BRIEF -
Down to the last line below, write out every line exactly, starting with the one that contains "Close the bet slip details" and leaving out the pictures.

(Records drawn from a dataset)

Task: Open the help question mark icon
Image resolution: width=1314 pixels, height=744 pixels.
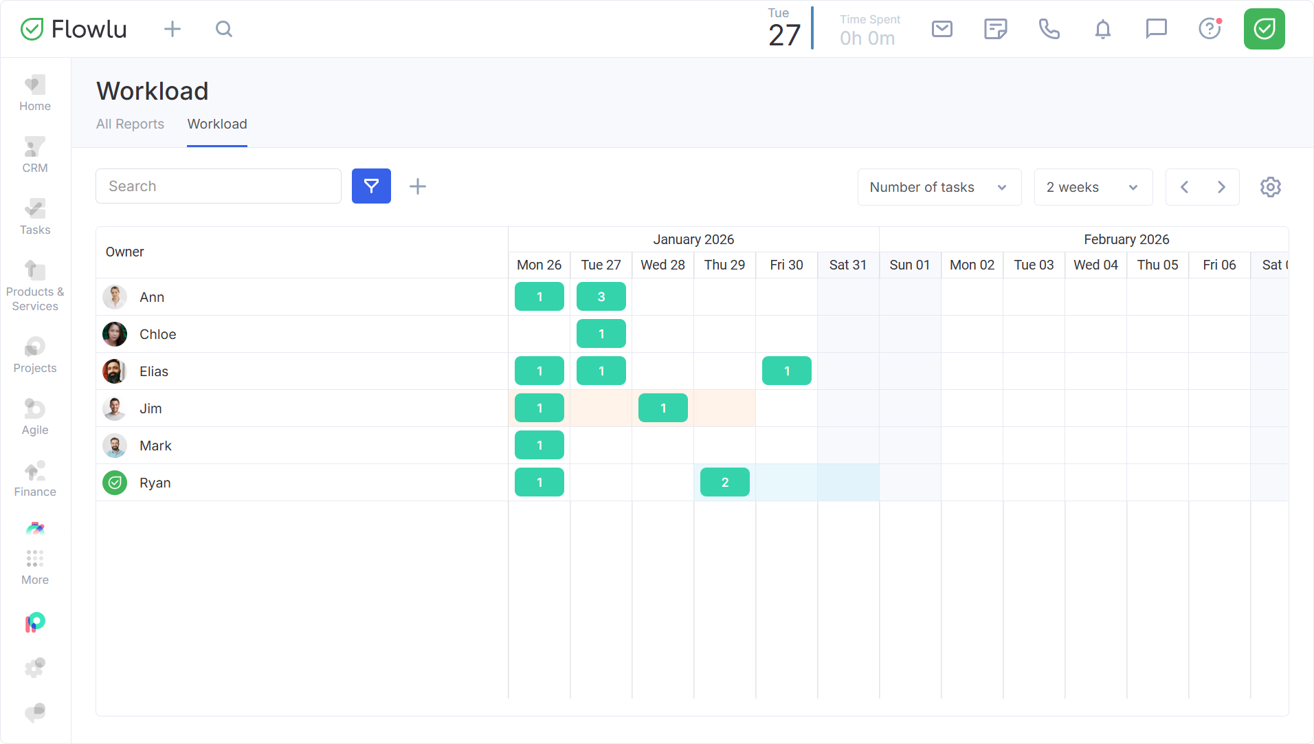Action: click(x=1210, y=29)
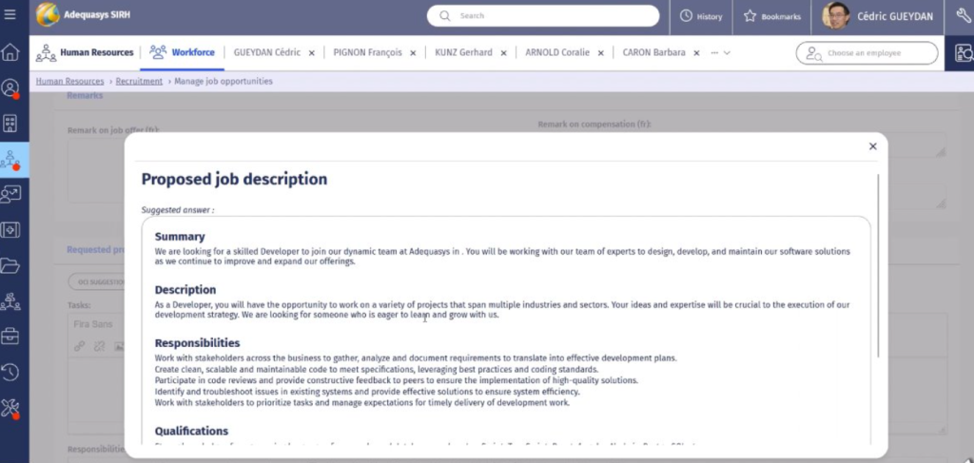This screenshot has width=974, height=463.
Task: Open the user profile sidebar icon
Action: click(x=10, y=88)

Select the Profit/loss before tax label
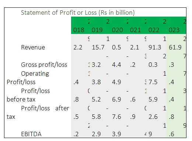tap(28, 95)
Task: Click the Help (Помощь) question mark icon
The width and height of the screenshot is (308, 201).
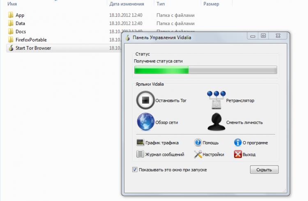Action: [x=198, y=143]
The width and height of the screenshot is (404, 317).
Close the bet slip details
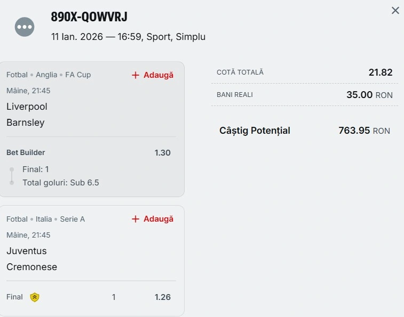pyautogui.click(x=395, y=11)
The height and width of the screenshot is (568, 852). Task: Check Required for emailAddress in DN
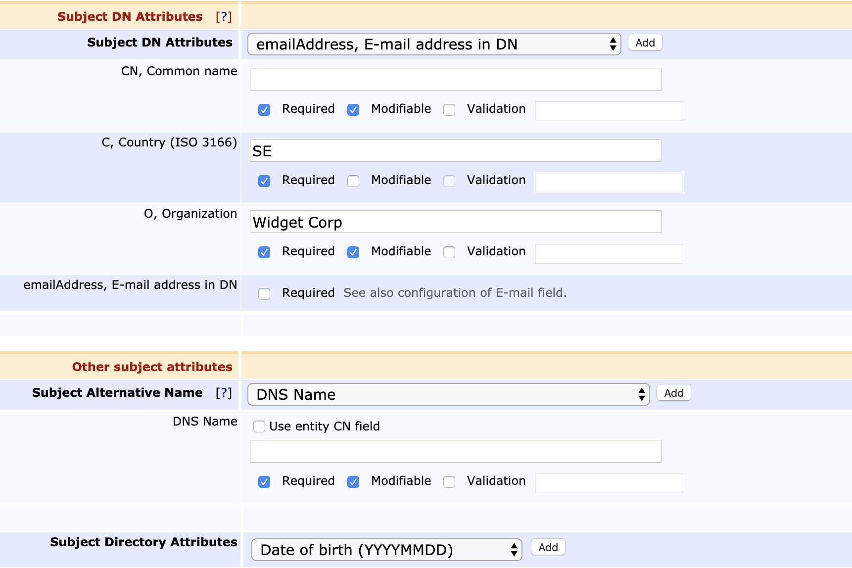(264, 294)
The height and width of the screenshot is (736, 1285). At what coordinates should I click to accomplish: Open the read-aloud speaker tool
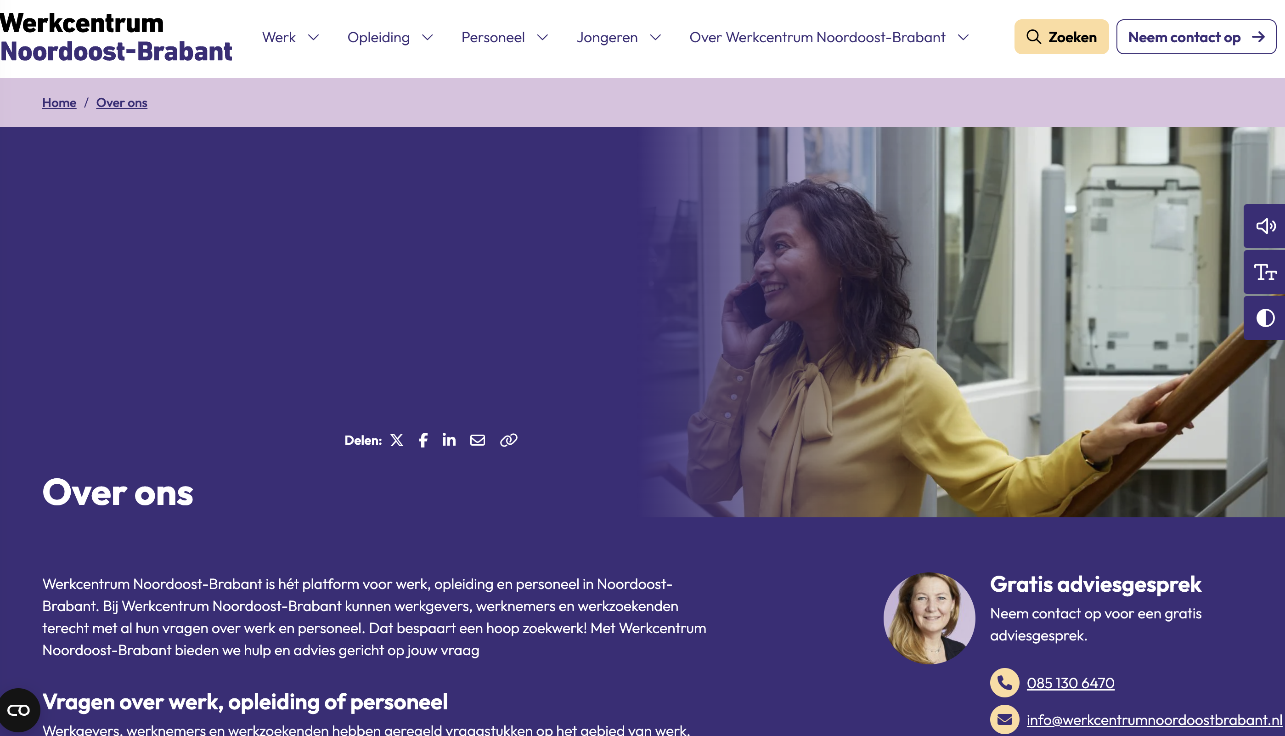click(1265, 226)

ANSWER BOX -
Close the bet slip details
pyautogui.click(x=395, y=11)
The height and width of the screenshot is (568, 852). Task: Check Required for emailAddress in DN
(264, 294)
The height and width of the screenshot is (736, 1285). At what coordinates should I click to accomplish: Open the read-aloud speaker tool
click(1265, 226)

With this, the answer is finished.